[EXERCISE OBJECTIVE] Would you restate, word for word, only the lines starting at the one with "The height and width of the screenshot is (434, 717)." and ending with the final line of the entries below? Pictures stay out.

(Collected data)

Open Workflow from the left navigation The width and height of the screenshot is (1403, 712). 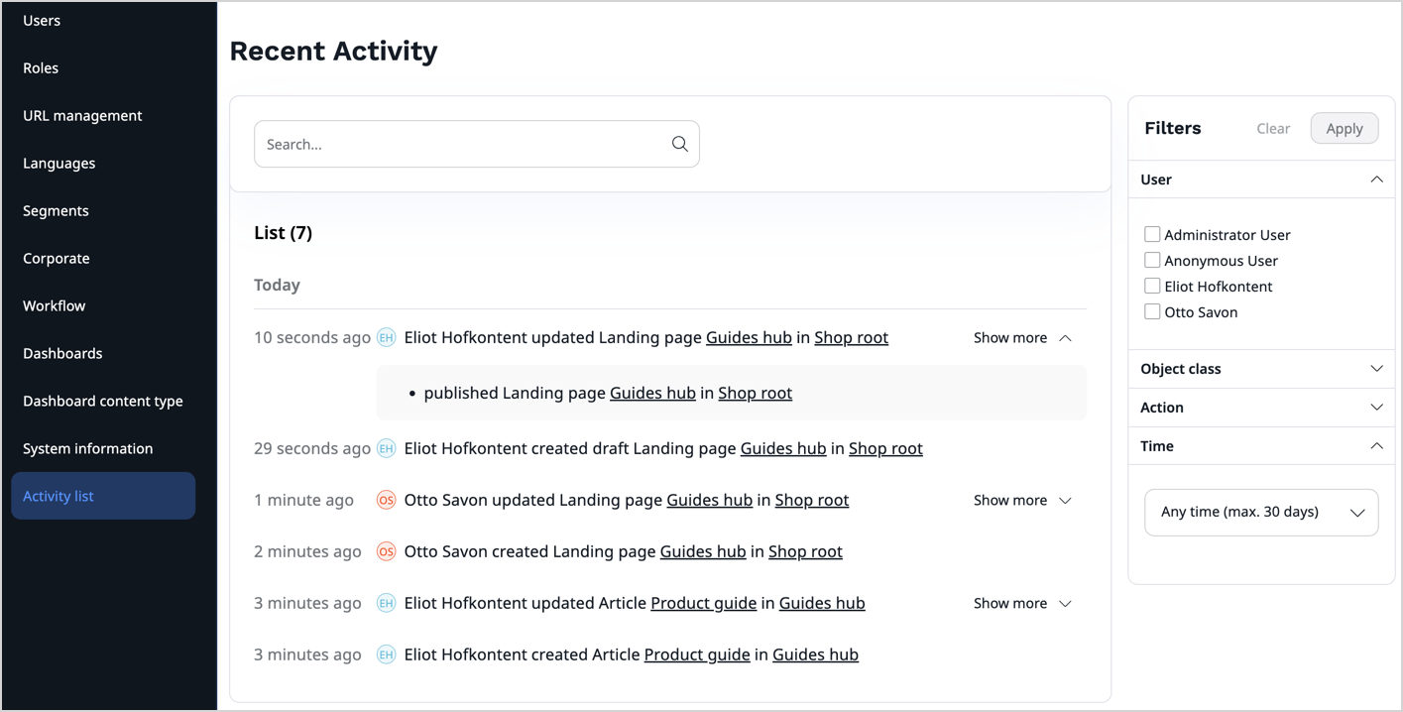54,305
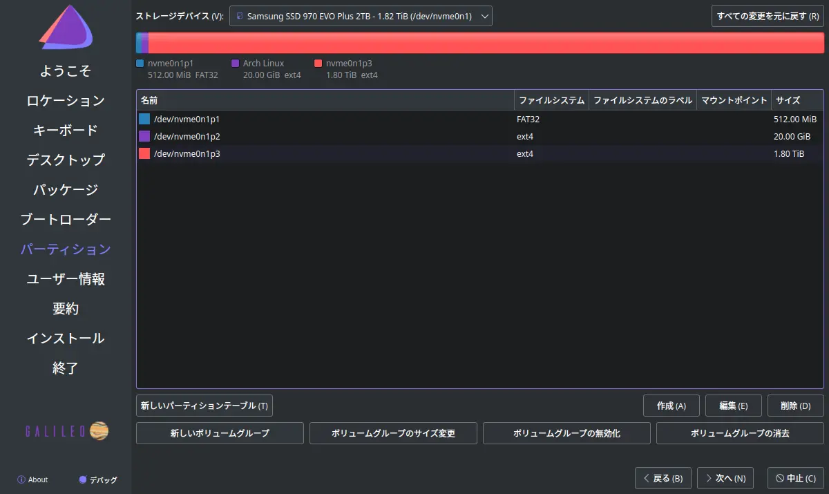Sort by the ファイルシステム column header

click(551, 100)
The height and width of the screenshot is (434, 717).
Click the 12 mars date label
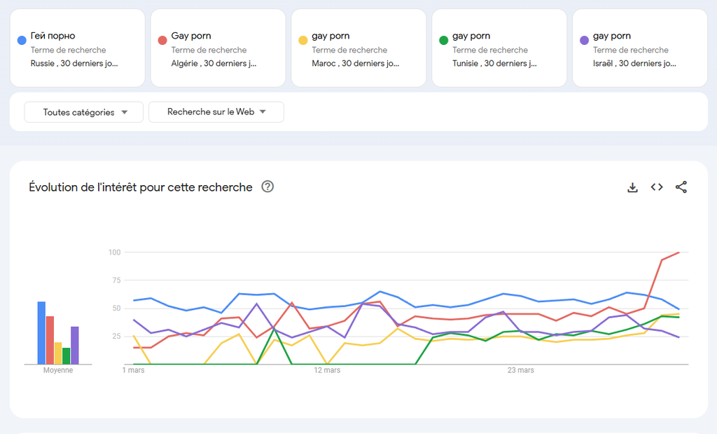click(327, 370)
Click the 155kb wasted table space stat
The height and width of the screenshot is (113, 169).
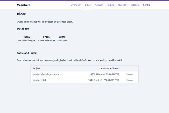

[RESPONSE TO THIS EXERCISE]
The height and width of the screenshot is (434, 717).
Click the 12 mars date label
click(327, 370)
Click the 155kb wasted table space stat
The height and width of the screenshot is (113, 169).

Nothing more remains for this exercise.